Warum wird denn den Zuschauern das Lachen genommen, nur weil eine Frau mit Kleinwuchs die kleinere Protagonistin mimt. Wenn es sich nicht traut zu lachen, ist es das Problem des Publikums und nicht der Inszenierung. Die wahre Diskriminierung liegt doch darin, andersgestaltige Menschen nicht genauso zu behandeln wie jeden anderen auch und ihnen nicht zumuten zu wollen, was man für „Normale“ ganz normal findet. Ein Schauspieler will eine Reaktion auf sein Spiel, kein verlegenes Schweigen, welches erst die Nichtnormalität der Szene bekundet.

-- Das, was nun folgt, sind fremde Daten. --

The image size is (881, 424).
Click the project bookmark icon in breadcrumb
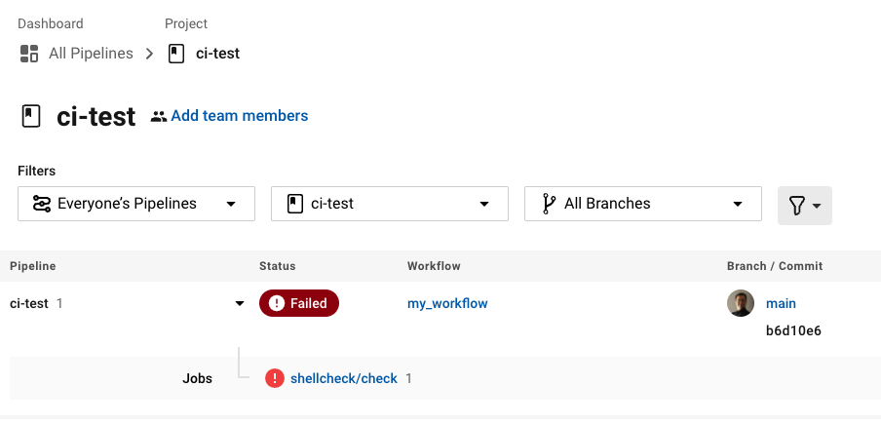pos(176,54)
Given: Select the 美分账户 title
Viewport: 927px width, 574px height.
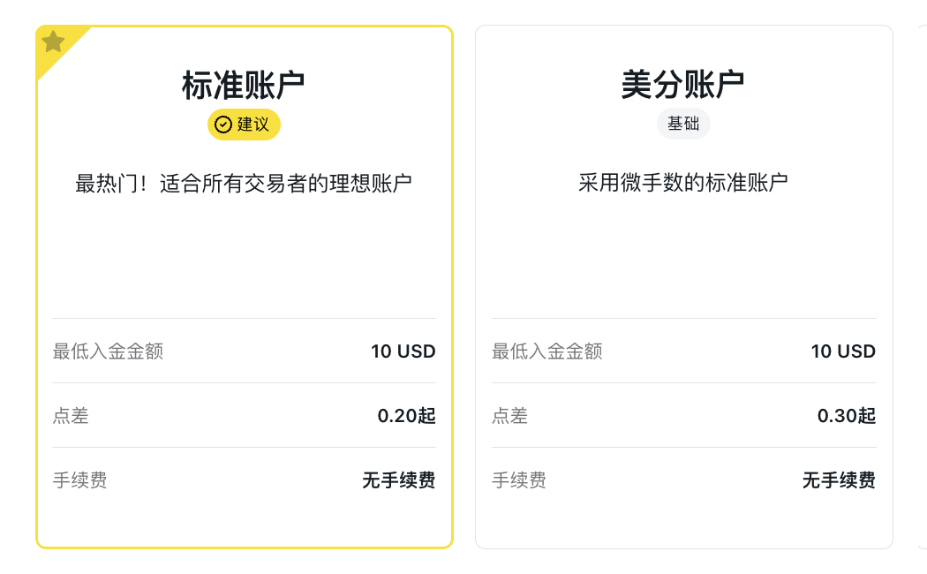Looking at the screenshot, I should [x=682, y=84].
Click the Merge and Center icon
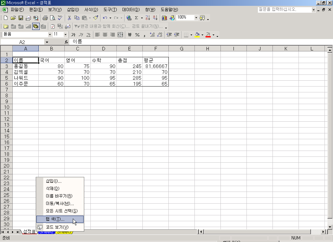Screen dimensions: 333x242 (120, 35)
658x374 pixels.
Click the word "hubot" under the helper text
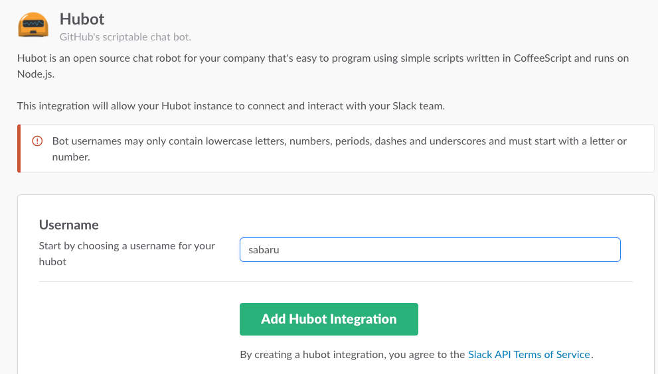click(52, 261)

Vielleicht bin ich aber auch nur Kulturbanause.

Andreas aus E.
10 Monate her

Ich weiß schon, weshalb ich Theater schon lange weiträumig umgehe. Jedenfalls dann, wenn obrigkeitlich gefördert und von einschlägigen „Kritikern“ gelobt.
Oper ähnlich. Da warte ich nur noch, daß Siegfried von kleinwüchsiger, taubstummer und korpulenter Afrikaneriin von lesbischer Freundin über die Bühne geschoben wird, „Gesang“ übernimmt dann eine „künstliche Intelligenz“.

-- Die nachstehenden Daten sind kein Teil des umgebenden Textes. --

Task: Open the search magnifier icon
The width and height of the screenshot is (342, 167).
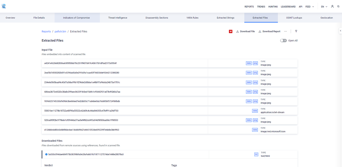Action: 338,6
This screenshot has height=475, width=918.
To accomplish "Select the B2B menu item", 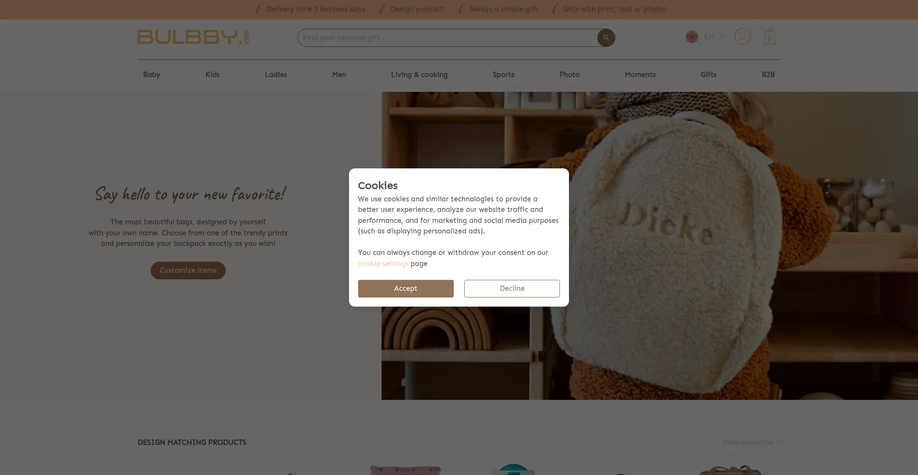I will [x=768, y=75].
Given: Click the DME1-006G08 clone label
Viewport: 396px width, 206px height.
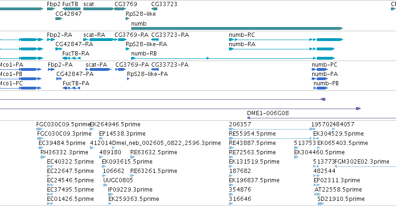Looking at the screenshot, I should click(x=268, y=113).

Diese Regiedioten bekommen wirklich alles kaputt, letzter Theaterspaß war vor über 40 Jahren „Rumpelstilzchen“ im Kindertheater und als Oper Zauberflöte in Eutin, auch schon lange her, das war gut, aber ansonsten plädiere ich für komplettes Streichen öffentlicher Mittel.

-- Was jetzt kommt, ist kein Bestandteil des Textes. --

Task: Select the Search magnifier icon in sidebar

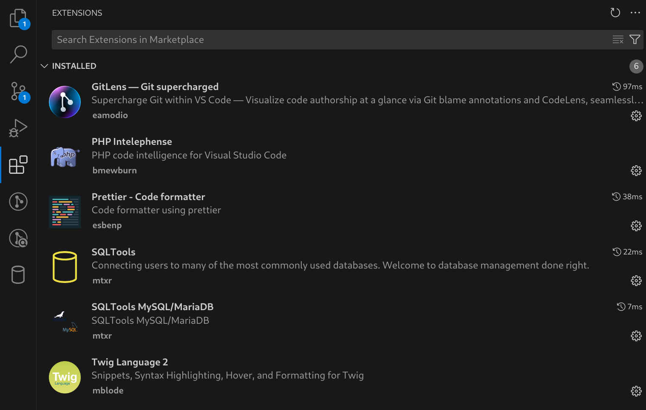Action: pyautogui.click(x=18, y=54)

Herr Schüttelspeer soll meines Wissens übrigens auch keine bekommen haben.

Kassandra
10 Monate her
Antworten an  Andreas aus E.

Weshalb meint man eigentlich, dass, wenn sie alles am zerstören sind, die Theater wie Opern oder Festspielhäuser ausgenommen bleiben sollen?
Die in Frankreich gerade alles kurz und klein hauen sind durch ihre Ideologie eh abgehalten, jeglichen Bühnenstücken beizuwohnen.
Das wars dann also für eine Kultur, die uns über Jahrhunderte erfreute und die den Westen einmalig machte – auch und gerade, wenn eine Frau Özoguz daran unachtsam vorbei gehen musste – und das mehr als platt auch noch publik machte.

Andreas aus E.
10 Monate her
Antworten an  Kassandra

Leider hatte ich mir aus Unachtsamkeit eigenen Text verstümmelt – vermutlich birgt schon oberflächliche Beschäftigung mit den Bühneneskapaden Ansteckungsgefahr. Es sollte heißen: „Da warte ich nur noch, daß Siegfried von kleinwüchsiger, taubstummer und korpulenter Afrikanerin verkörpert und von lesbischer Freundin im Rollstuhl über die Bühne geschoben wird“ Aber wenn ich so darüber nachdenke bedaure ich zutiefst, nie selbst Theatermensch geworden zu sein. Man muß nur bescheuerte Ideen genug haben, den Werken keinerlei Respekt entgegen bringen, über sich selbst irgendwelche Perversionen verbreiten, Parteibuch bei „Grünen“ schadet sicher auch nicht, und schon wird man gefeierter Regiestar mit Aussicht auf hochdotierte Intendanz im… Mehr

Den Knach
10 Monate her

Ja, nachvollziehbar, aber nicht neu.
Ich habe selbst schon vor etlichen Jahren am Staatstheater Cottbus King Lear ähnlich präsentiert bekommen. King Lear selbst eine Frau und auch bei den anderen Protagonisten eine Neuzuordnung der Geschlechter, was dann zu einem heiteren Wechselspiel der Paarungen führte. Darüber bin ich bis heute als erklärter Fan WS’s nicht hinweggekommen und habe seitdem das Theater gemieden.
Das Umschreiben und Uminterpretieren von Kunst kenne ich noch aus der DDR, da war Goethes Faust auch schon ein Kommunist. Diesmal ohne mich.

Je me souviens
10 Monate her

Chapeau, Frau Diouf,
da wächst eine neue geistige Elite genuiner Intellektualität heran, die für die Zukunft sehr viel Hoffnung macht. Ganz offensichtlich auch eine Frucht zweier Geistesgrößen, wie sie die Welt im Duett zuvor wohl nicht kannte und vor denen sich die „extra-borussische“ Welt auch gebührend verneigte.

Kassandra
10 Monate her

Fiel mir heute so ein:
Wird eigentlich „Der Widerspenstigen Zähmung“ noch aufgeführt?